■ EXTRACTED MATERIAL ■
—————
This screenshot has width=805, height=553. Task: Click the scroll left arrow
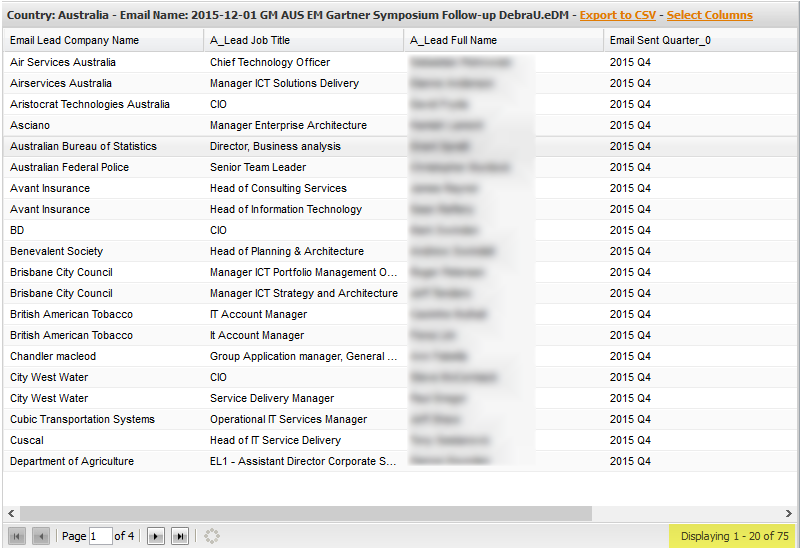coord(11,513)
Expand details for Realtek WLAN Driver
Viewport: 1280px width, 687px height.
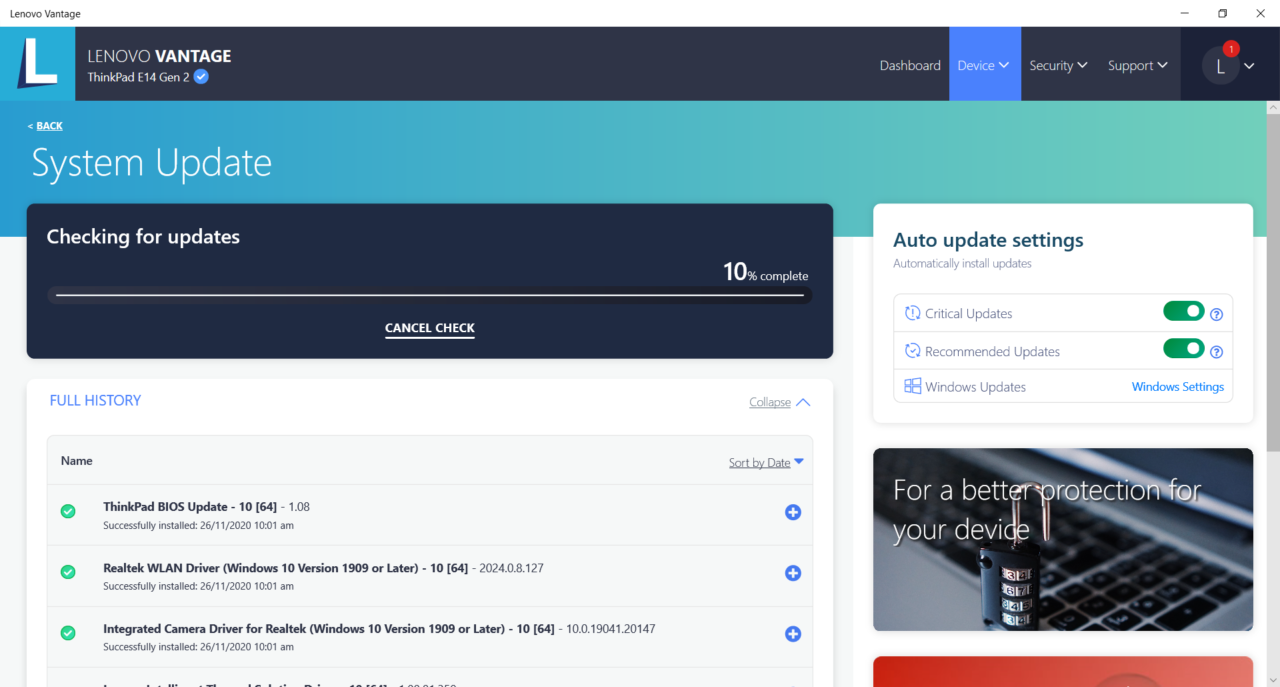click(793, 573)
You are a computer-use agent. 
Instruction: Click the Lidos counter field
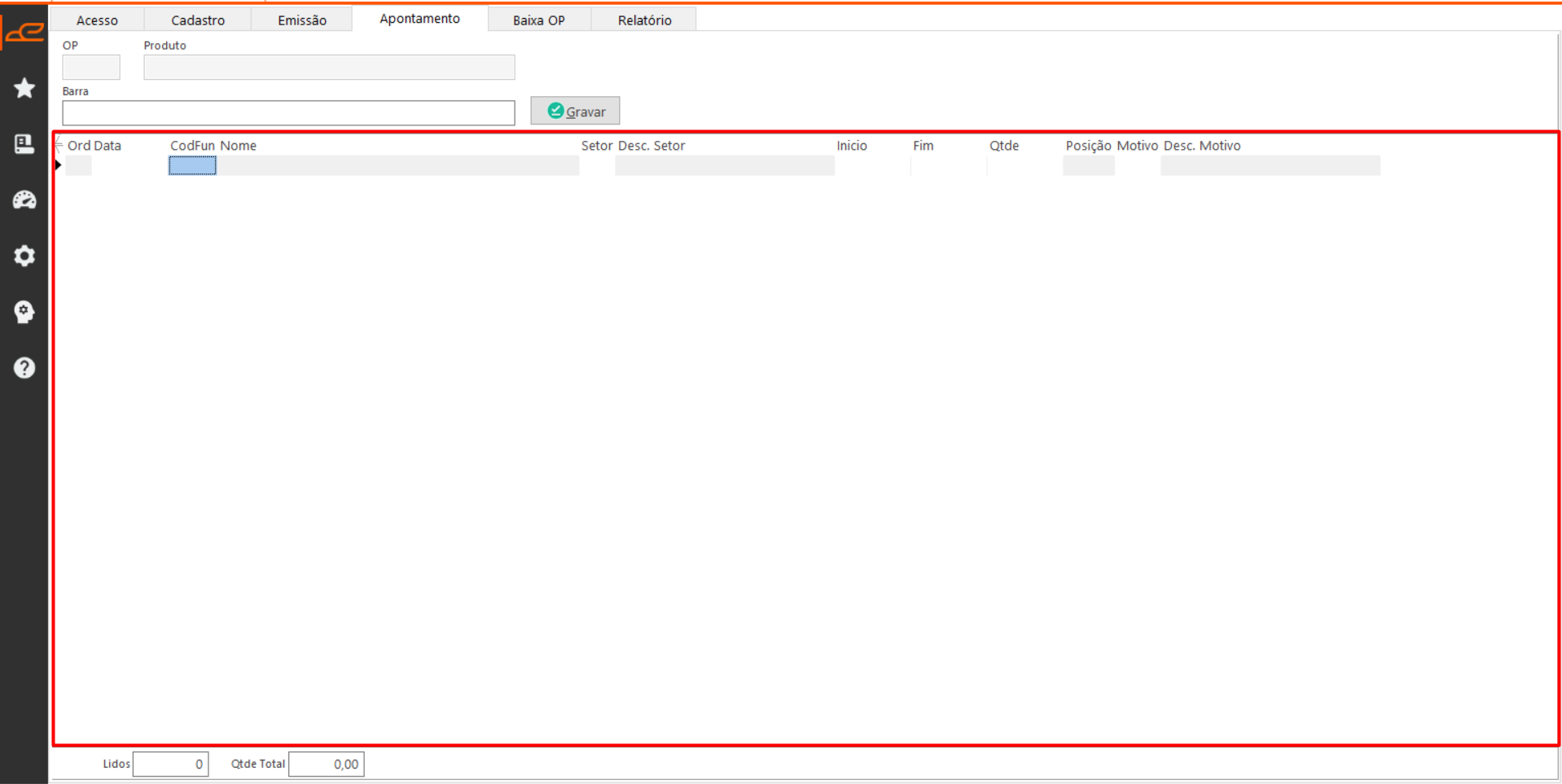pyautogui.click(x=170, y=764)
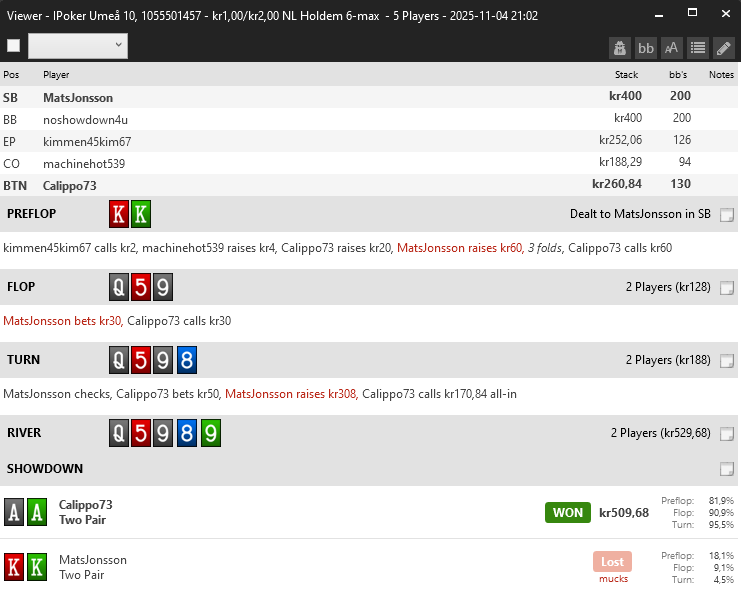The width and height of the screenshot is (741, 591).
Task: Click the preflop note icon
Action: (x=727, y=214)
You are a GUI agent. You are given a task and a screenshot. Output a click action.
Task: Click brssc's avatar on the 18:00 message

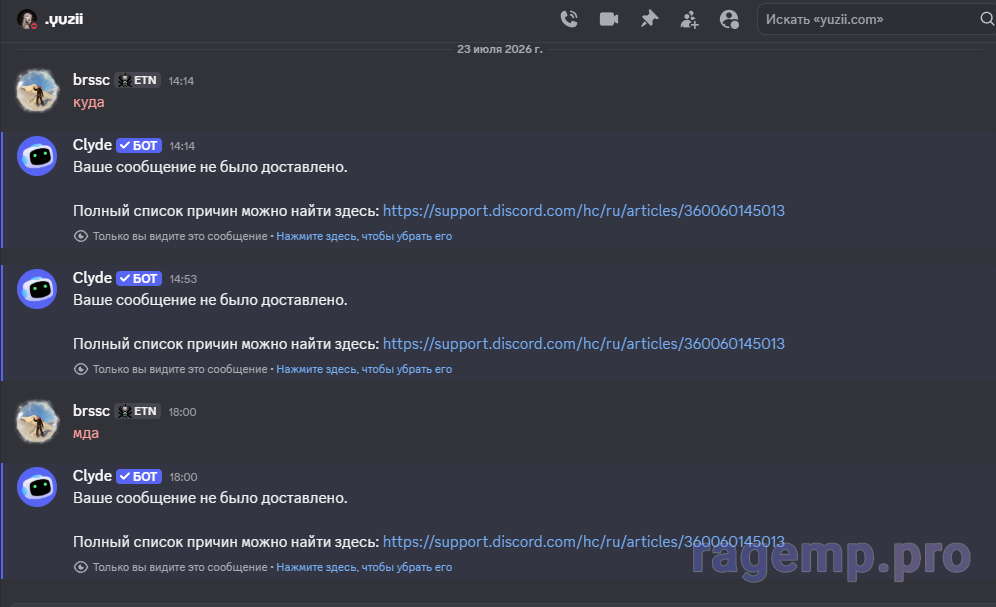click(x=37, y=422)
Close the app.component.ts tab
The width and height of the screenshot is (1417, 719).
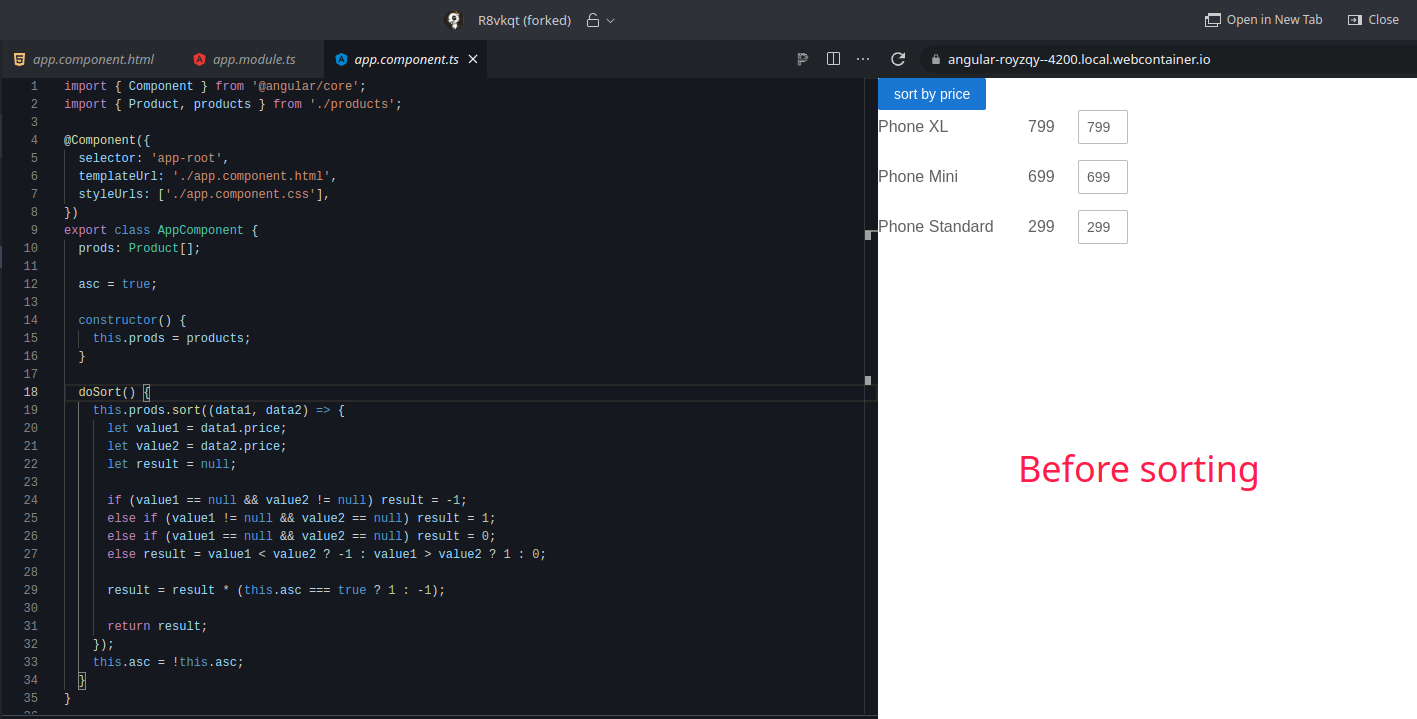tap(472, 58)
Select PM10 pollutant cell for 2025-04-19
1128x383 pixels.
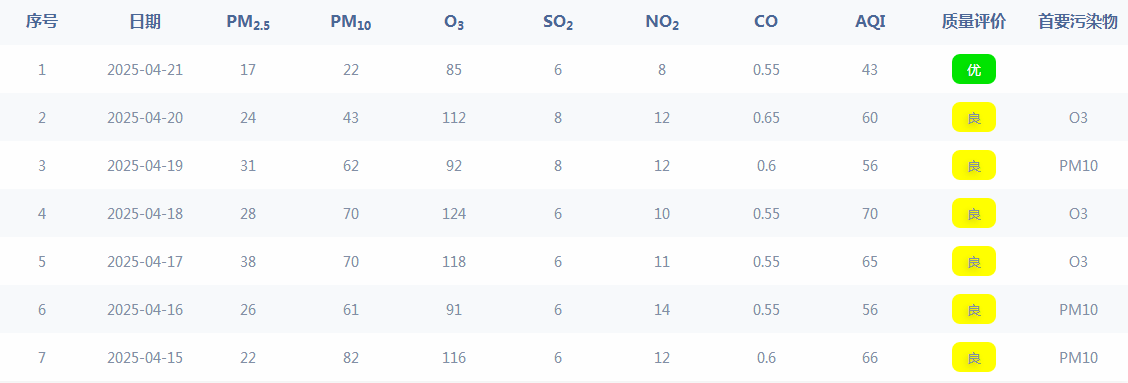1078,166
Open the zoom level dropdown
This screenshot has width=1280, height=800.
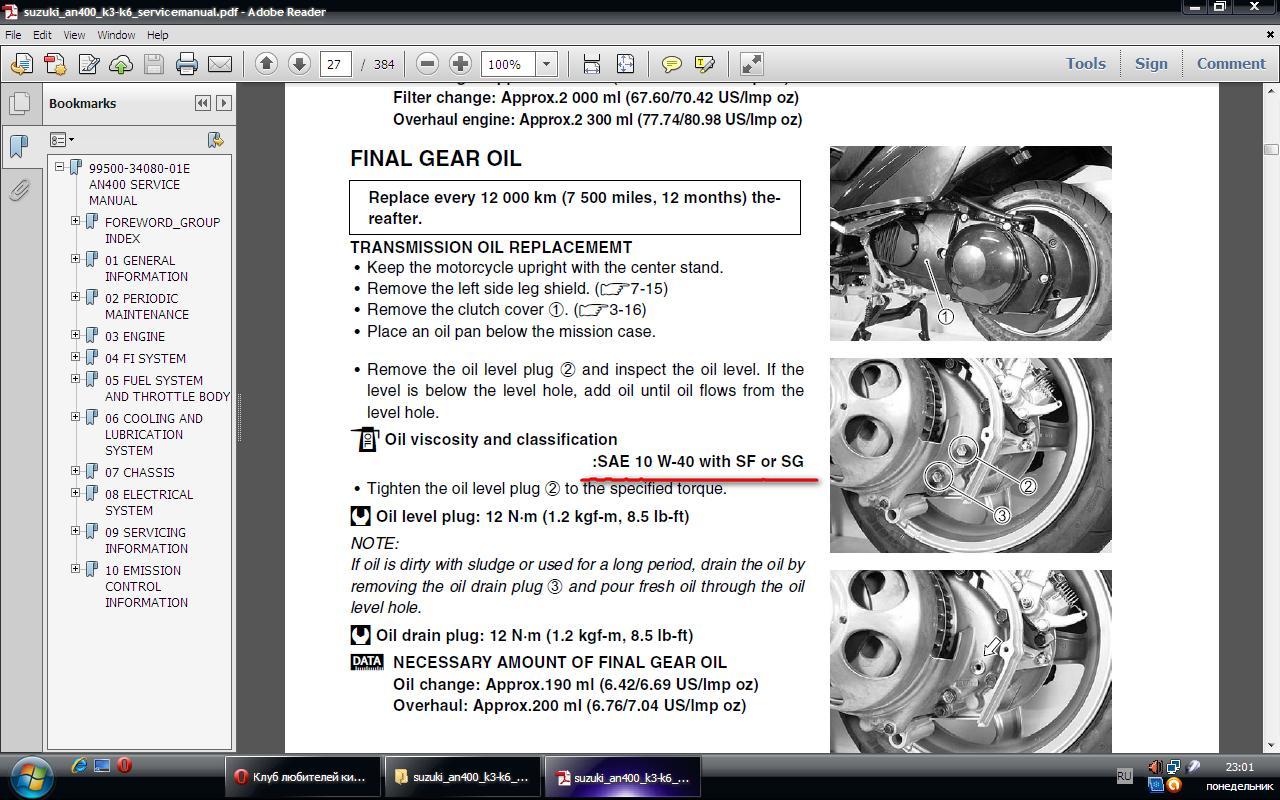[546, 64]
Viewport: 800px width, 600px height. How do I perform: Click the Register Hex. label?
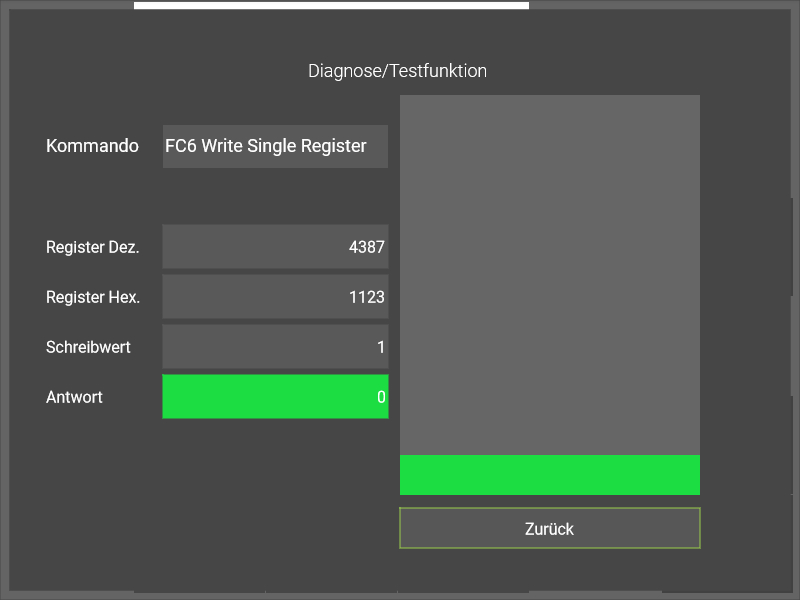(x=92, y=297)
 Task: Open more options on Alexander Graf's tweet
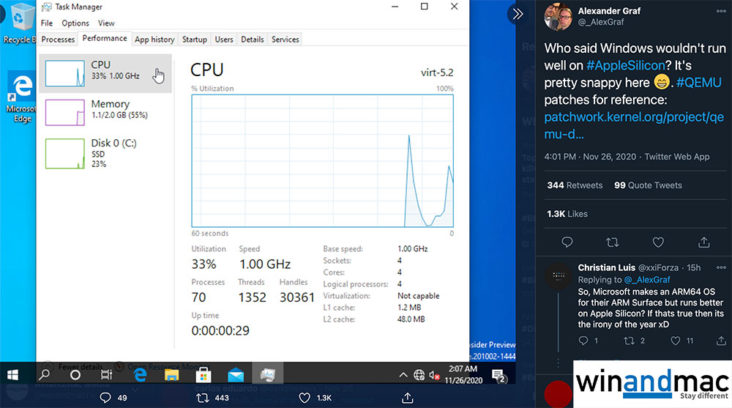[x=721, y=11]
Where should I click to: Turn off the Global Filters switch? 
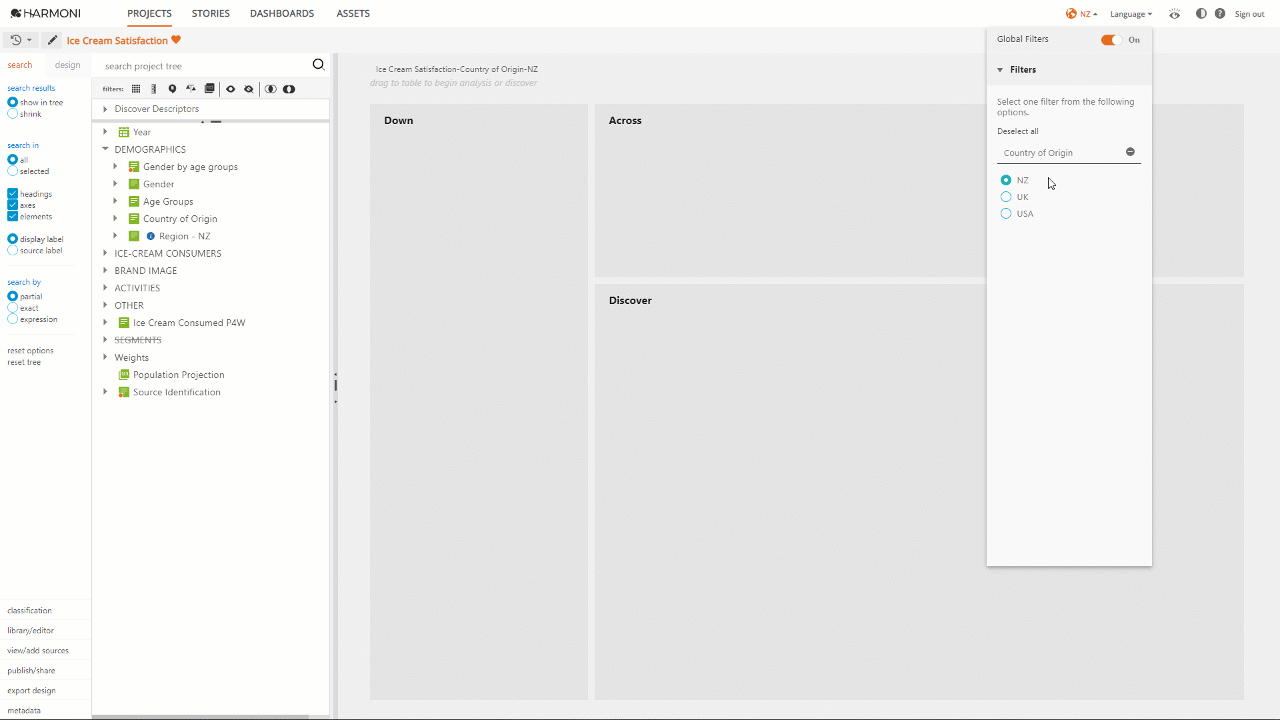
—————
■ PROBLEM STATEMENT ■
All that is needed here is the run of lines from the one containing "Task: Open more" through the end of the material above, reproduced exactly and without pictures.

■ YOUR RESPONSE ■
 Task: Open more options on Alexander Graf's tweet
[x=721, y=11]
Where should I click to: Turn off the Global Filters switch? 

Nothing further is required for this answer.